Tout le peuple de la Terre des Lions est en joie : le Roi lion Mufasa vient d’avoir un enfant, Simba ! En grandissant, ce dernier découvre petit-à-petit les responsabilités de la tâche de roi à laquelle il est destiné… Mais c’est sans compter sur l’influence néfaste de son oncle Scar, qui l’encourage à la désobéissance et à l’inconscience. Cette sinistre tutelle touche son apothéose le jour où, par un plan machiavélique, Scar parvient à faire mourir Mufasa et à faire culpabiliser Simba pour la mort de son père. Dès lors, Simba s’enfuit, pour se réfugier dans l’oubli. Mais on ne peut fuir éternellement devant ses responsabilités…


Imaginée en pleine promotion d’Oliver et Compagnie, alors au moment le plus bas des studios Disney, l’idée à la base du Roi Lion fit du chemin avant d’aboutir au chef-d’œuvre que l’on connaît. Premier film d’animation Disney à ne s’appuyer sur aucune œuvre préexistante, Le Roi Lion n’est toutefois pas dénué d'influences, et celles-ci ne sont pas des moindres. S’appuyant sur un savant mélange des récits bibliques de Joseph et Moïse et du Hamlet de Shakespeare, le film de Roger Allers et Rob Minkoff est sans nul doute le Disney qui parvient le mieux à s’approcher du ton des grands récits tragiques dont il s’inspire. Le souffle de la tragédie classique balaye de long en large Le Roi Lion, et c’est non sans une incroyable émotion que l’on assistera à la première scène de mort frontalement montrée dans un film d’animation Disney, à travers celle, déchirante, de Mufasa, rehaussée par le machiavélisme de Scar qui culpabilise Simba jusqu’au bout. A cette image, Le Roi Lion est sans nul doute un des films les plus durs et les plus matures que Disney ait jamais produits.
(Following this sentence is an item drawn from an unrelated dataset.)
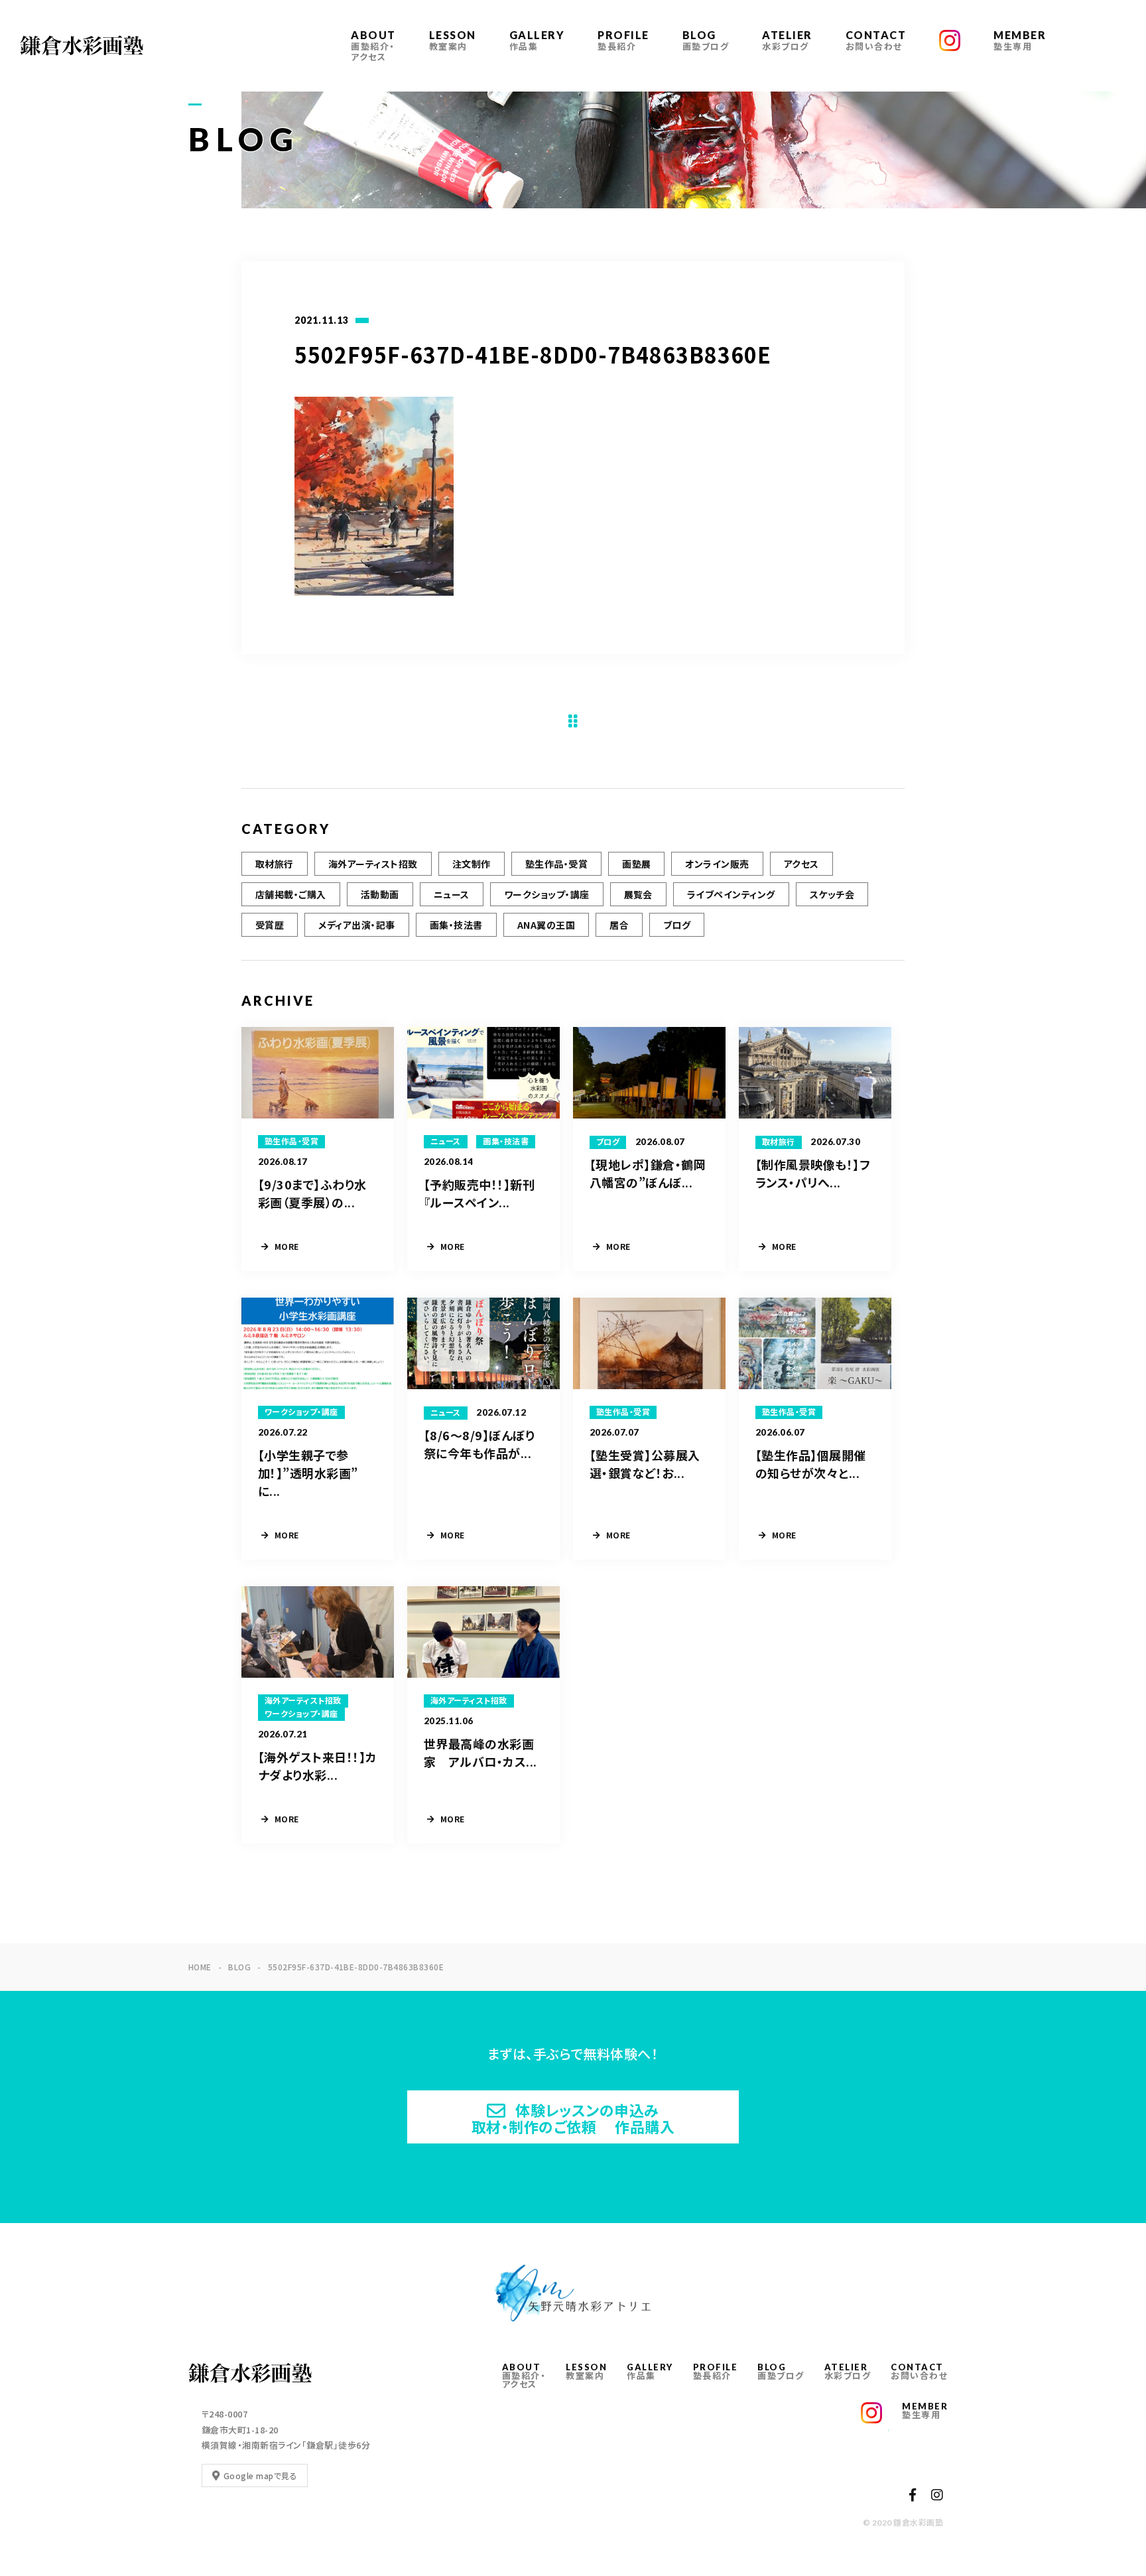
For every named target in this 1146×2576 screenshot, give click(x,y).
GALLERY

D’une profondeur inégalée (car inégalable), le scénario d'Irene Mecchi, Jonathan Roberts, Linda Woolverton et Brenda Chapman (et d'une multitude de scénaristes secondaires) nous plonge par ses dialogues affûtés et ses personnages admirablement brossés au cœur d’une réflexion incroyablement juste sur le pouvoir en interrogeant la limite entre tyrannie et monarchie, que nos esprits démocrates contemporains tendent trop souvent à oublier. Dressant en quelques phrases bien pensées le portrait du souverain juste (voir la citation du film que j'ai mis en titre), Le Roi Lion nous rappelle l’air de rien que le vrai gouvernant est celui qui sait aller au-delà de sa propre volonté pour porter attention à tous les membres de son royaume, membres qui forment un seul corps comme le rappelle la grandiose scène d’introduction.
Film éminemment politiquement incorrect pour qui sait voir et entendre, Le Roi Lion a une portée sociale et politique tout-à-fait inédite : du monarchisme des lions à la dictature de Scar en passant par l’anarchie de Timon et Pumbaa, tout est représenté sous nos yeux. En inscrivant leur récit dans un cadre calqué sur le système monarchique médiéval et en prônant des valeurs finalement plus proches de l'Ancien Régime que de la République actuelles, les scénaristes nous permettent de mieux remettre en question le fonctionnement de nos sociétés contemporaines.
L’opposition entre Scar et Mufasa, puis Scar et Simba, est particulièrement riche de sens, illustrant à merveille ce qui oppose celui qui veut le pouvoir et l’exerce mal et celui qui ne cherche pas le pouvoir mais ne l’en exerce que mieux, car de manière désintéressée. Et ce n’est qu’à partir du moment où Simba ne recherchera plus le pouvoir avec l’avidité de ses jeunes années qu’il trouvera le courage de faire face à ses responsabilités pour rétablir la justice et gouverner en vrai souverain. Tandis que Timon et Pumbaa, qui ne vivent que pour eux-mêmes et s’avèrent incapables de se projeter hors du moment présent, abandonneront leur utopie anarchisante pour aller se mettre au service de l’ordre et aider à renverser la dictature de Scar, qui se pare des atours d’une démocratie et d’une égalité (ici, lions-hyènes) impossibles, mais s’appuie en réalité sur la haine constitutive de l’anarchie des hyènes pour gouverner.
Véritable parabole socio-politique sur l’ordre et le désordre, Le Roi Lion nécessiterait de noircir des pages entières afin de l’analyser de manière exhaustive, tant la réflexion qu’il offre s’avère d’une intelligence et d’une profondeur rarissime dans le domaine de l’animation, preuve que Disney ne prend pas nos enfants pour des idiots, ce qui est d’autant plus sensible grâce à un travail narratif et formel ahurissant. Car ce scénario dense et pensé ne serait rien sans une mise en images qui en soit digne, et c’est peu dire qu’à ce niveau, on est servi.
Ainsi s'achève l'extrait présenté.